Minority kicks against National Security investigation into visa scandal

Sheikh Osman Nuhu Sharubutu,National Chief Imam

Sheikh Osman Nuhu Sharubutu,National Chief Imam

MINORITY lawmakers are kicking against the invitation by the Ministry of Youth and Sports for National Security to investigate the visa fraud scandal that has hit a section of Ghana’s contingent to the ongoing Commonwealth Games in Gold Coast, Australia.


According to the caucus, the decision by government to fall on National Security to unravel circumstances surrounding the visa racketeering debacle is an attempt to “cover up” the incident.


In a statement, the Minority said the visa scandal has “lowered Ghana’s image abroad and brought considerable shame to our good name as widely reported by the international press and must be investigated by an independent commission of enquiry pursuant to Article 278 of the Constitution of Ghana.”


Signed by Alhaji A.B.A. Fuseini, Minority Spokesperson on Communication, the statement said constituting an independent body to investigate the scandal was the only way by which the Akufo-Addo government can be accorded any credit by the local and international community to be genuinely concerned about fighting the numerous cases of corruption in his government.


“Ghanaians have not and cannot forget how the National Security was used in a clumsy effort to cover up the Bulk Oil Storage and Transportation (BOST) Contaminated Fuel Saga only a few months back.


“Our demand and that of many Ghanaians is that President Akufo-Addo must immediately halt this National Security charade and appoint credible persons with the requisite expertise to conduct a public enquiry into this matter”, the Minority demanded.


The overwhelming expectations of Ghanaians, in the view of the Minority lawmakers, following the scandal that has injured the reputation of Ghanaian journalists, are that “who are the public officials involved in this racket, who are their collaborators, how deep is the rot and if there is any ministerial complicity especially at the Ministry of Youth and Sports and the Ministry of Foreign Affairs and Regional Integration.”

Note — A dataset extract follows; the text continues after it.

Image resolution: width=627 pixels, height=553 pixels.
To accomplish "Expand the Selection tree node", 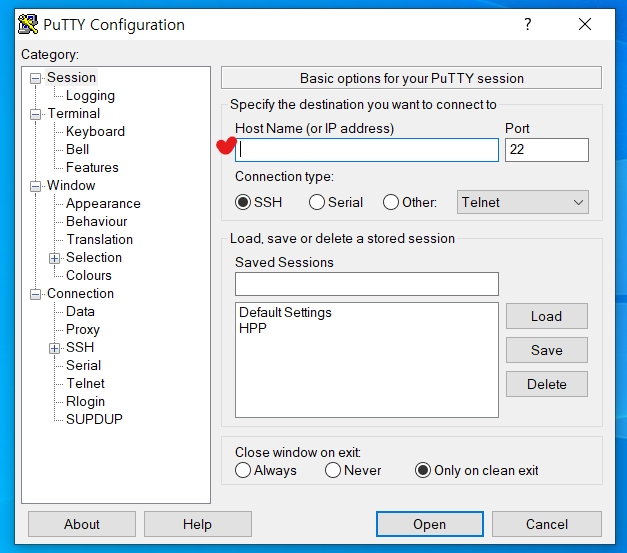I will (55, 257).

Taking note of Ghana’s “abysmal” performance so far at the games, the Minority said while other countries were focused on preparing their athletes to lift high the flags of their respective countries, “our officials were busily recruiting fake journalists in a shameful unpatriotic money-making scam.”


Making an appeal to President Akufo-Addo to exercise “good leadership and salvage what is left of Ghana’s sinking image abroad”, the statement said a national security report on this matter would be “discredited and shall not be well received by the local and international community.”


The scandal, the Minority said, is likely to have an effect on genuine visa applicants to tournaments of this nature in the future.


“The world is watching us. Let’s do the right thing, Mr President,” the statement entreated.


Ghana once again attracted the global headlines when at least 50 ‘fake’ journalists were deported from Australia for riding on the back of the games to acquire Australian visas.


The recent development is reminiscent of the 2014 World Cup in Brazil where players rebelled against management resulting in the ostracisation on two players from camp over their salary disagreements.


The money, US$3 million, was, however, flown from Ghana in a chartered flight to the South American country as the incident grabbed global headlines.


Apart from the player-management issues, at least 200 Ghanaians requested asylum in Brazil claiming they were fleeing from a non-existent inter-religious conflict.